ETH Zurich’s Soft Robotics Lab 3D-Prints Robot Hand with Artificial Muscles Using Data from MRI Scans

Researchers at ETH Zurich’s Soft Robotics lab have created a robotic hand and forearm that is surprisingly similar to a human. RHAVCJ stands for Replicating Human Anatomy with Vision-Controlled Jetting, which is quite a mouthful. This is a significant step forward in developing robot hands that can be utilized on humanoid robots.

The engineers dug deep, using MRI scans of actual human bones to help create the hand’s hard framework. The joints were then made more flexible by inserting soft tiny capsules. The hand is connected by some rather flexible tendons, and there are tiny small holes on the fingertips and palm filled with a super thin sticky substance that can detect touch. Everything comes together in a single 3D printing process known as vision-controlled jetting. The beauty of this procedure is that it can fire a variety of materials in precisely the appropriate location, eliminating the need for screws or finicky assembly stages.

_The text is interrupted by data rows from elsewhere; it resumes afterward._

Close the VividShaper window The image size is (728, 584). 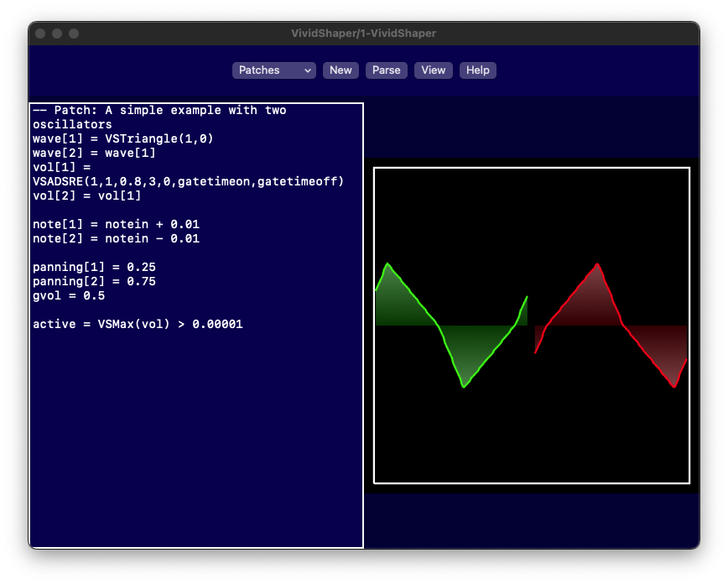40,34
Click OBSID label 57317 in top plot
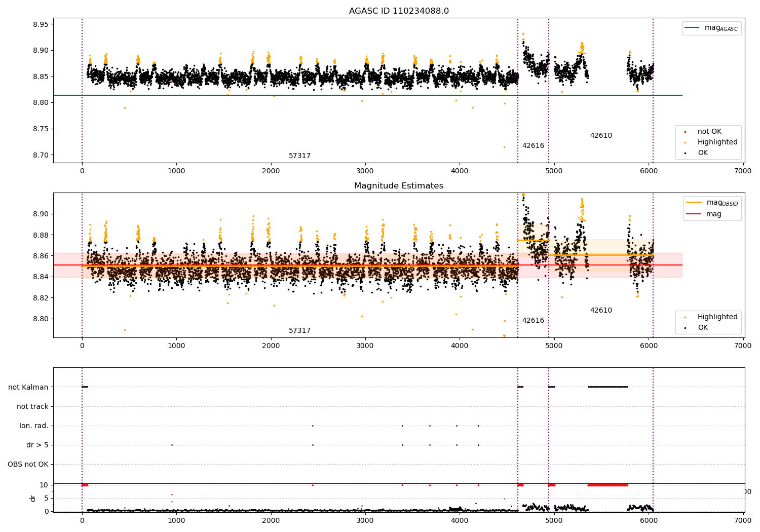 (x=299, y=156)
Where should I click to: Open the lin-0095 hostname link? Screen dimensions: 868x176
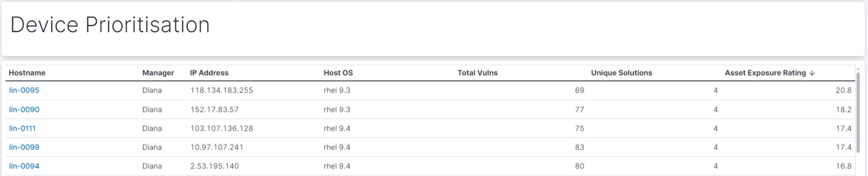24,90
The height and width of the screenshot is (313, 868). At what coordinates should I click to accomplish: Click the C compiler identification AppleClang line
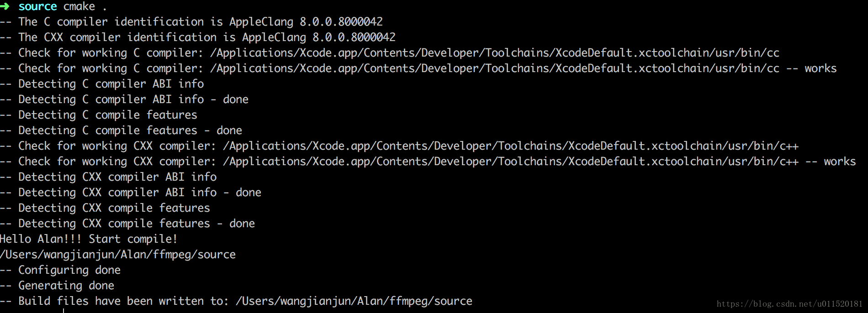tap(191, 22)
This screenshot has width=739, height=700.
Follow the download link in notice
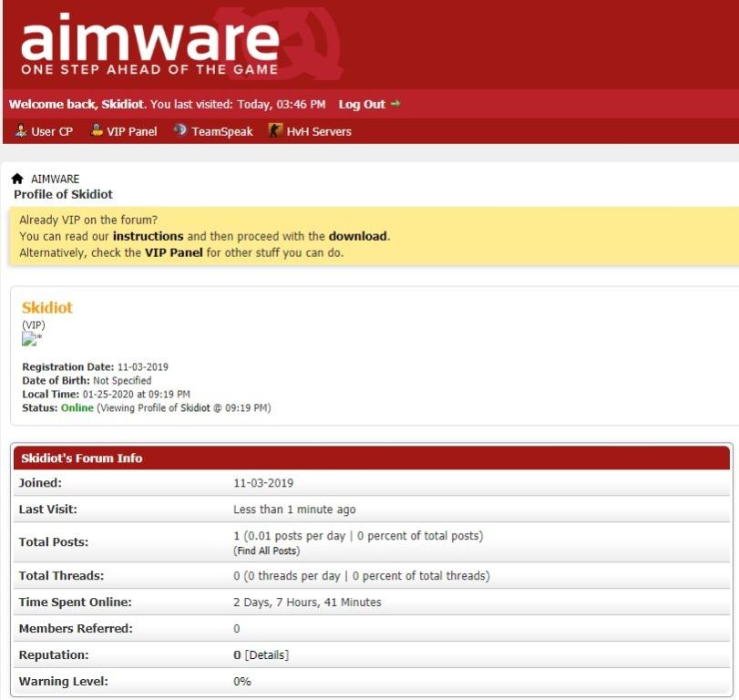[x=358, y=236]
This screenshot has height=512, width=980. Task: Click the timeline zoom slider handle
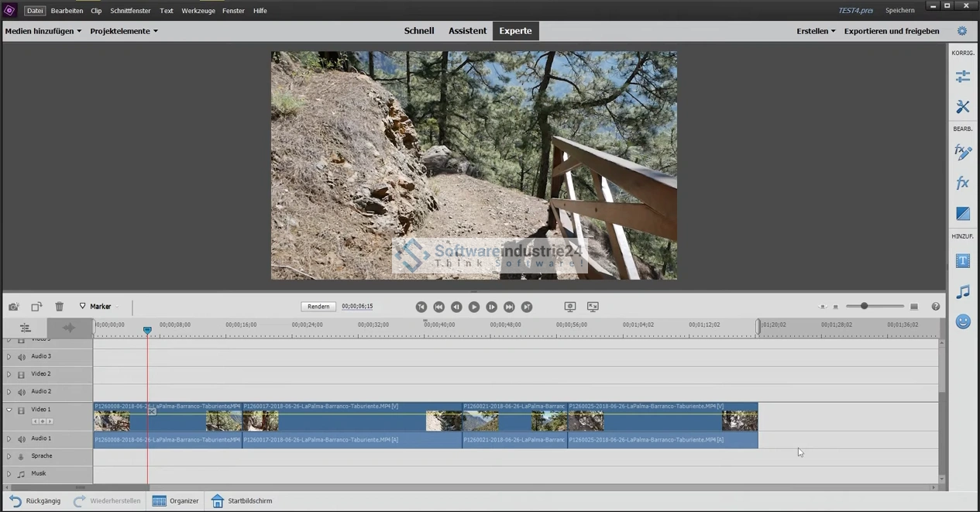tap(864, 307)
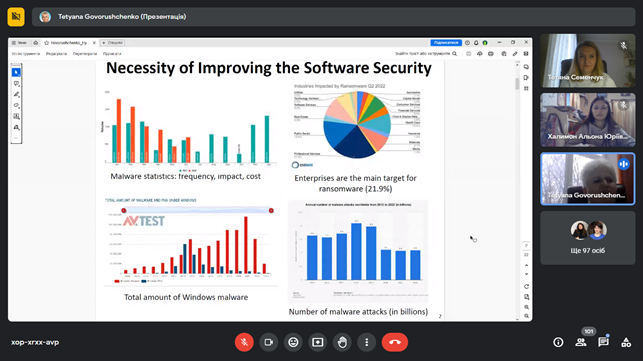This screenshot has width=643, height=361.
Task: Click the yellow presentation indicator icon
Action: [x=16, y=17]
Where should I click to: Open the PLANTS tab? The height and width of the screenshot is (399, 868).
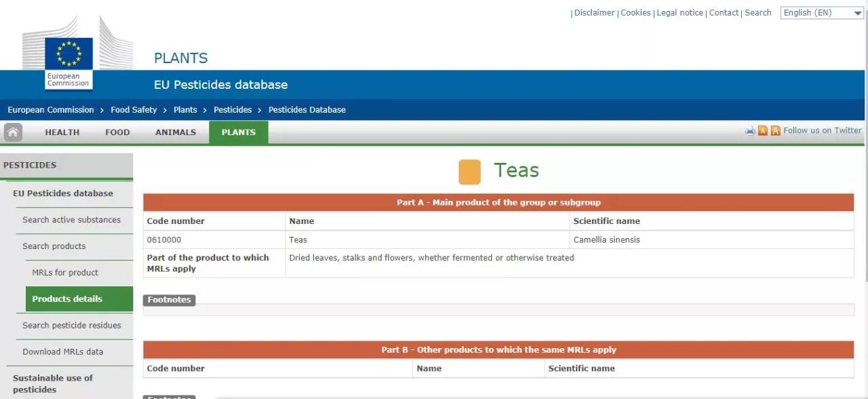pyautogui.click(x=238, y=132)
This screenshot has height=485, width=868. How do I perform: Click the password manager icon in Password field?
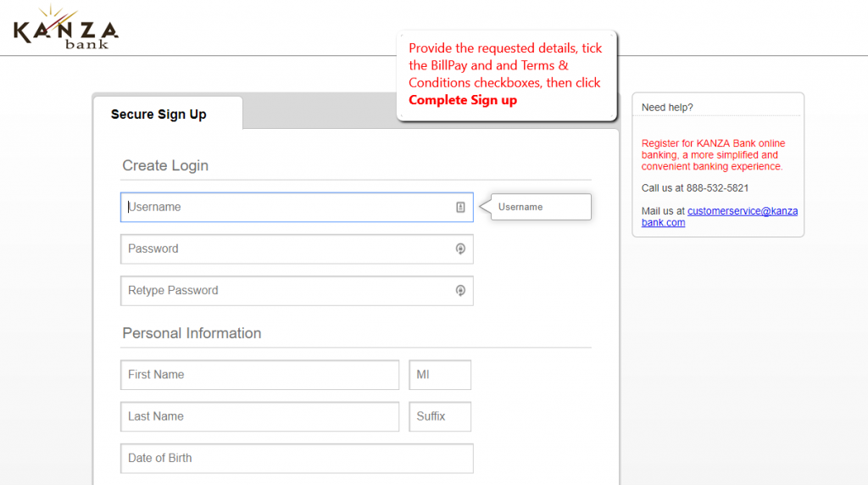pos(460,248)
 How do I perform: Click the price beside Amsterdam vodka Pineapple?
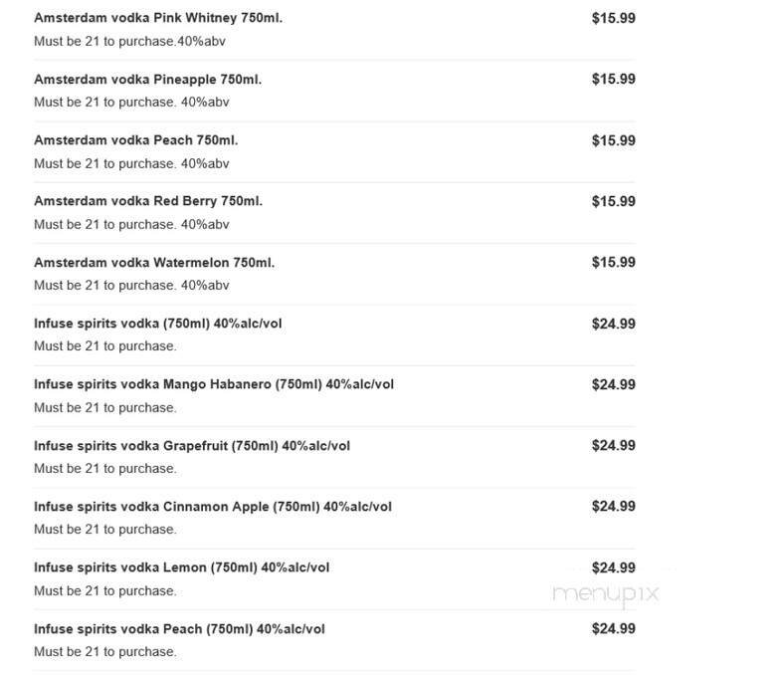613,79
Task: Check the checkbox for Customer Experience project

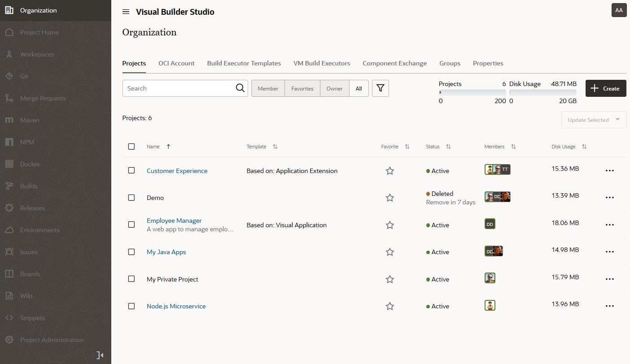Action: coord(131,170)
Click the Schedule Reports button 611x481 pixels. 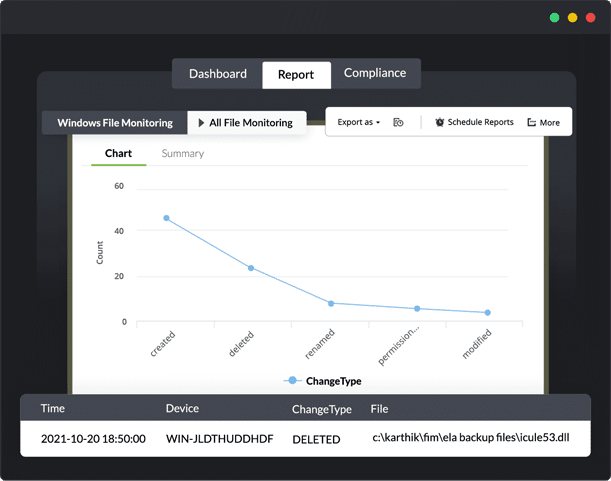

The interesting thing about this version is how it varies from previous attempts to create robot hands. Those employed electric motors to operate the joints, however this one includes 22 distinct artificial muscles inserted in the forearm. Each one is built with the McKibben design, which includes a small rubber tube inside a braid that shortens and thickens as air is forced into it, allowing the fingers to bend. These muscles expand 30.1 percent, which is rather impressive and comes at a lower cost.

The real magic is in their ability to control the 22 muscles independently, allowing them to move each finger with extreme precision. The thumb can even contact the other fingers as a human would, which is very significant for dexterity. Fingers curl and stretch effortlessly, and it can perform a variety of grips.

They’ve been putting this thing through its paces, and it can pick up a variety of objects, including a small coin and a 272-gram can, without dropping them. The force on the fingers is 1.95 newtons, which is ideal for delicate work or solid grips. The case contains touch sensors, which allow it to detect when it is in contact with something.

This small achievement opens up a world of possibilities for humanoid robots that appear and behave like people. Soft joints make them all more flexible and less prone to be harmed if they collide with something unexpected, and the built-in sensors provide excellent real-time feedback. The next phase could be to scale up to full limbs or integrate it with some very powerful control systems.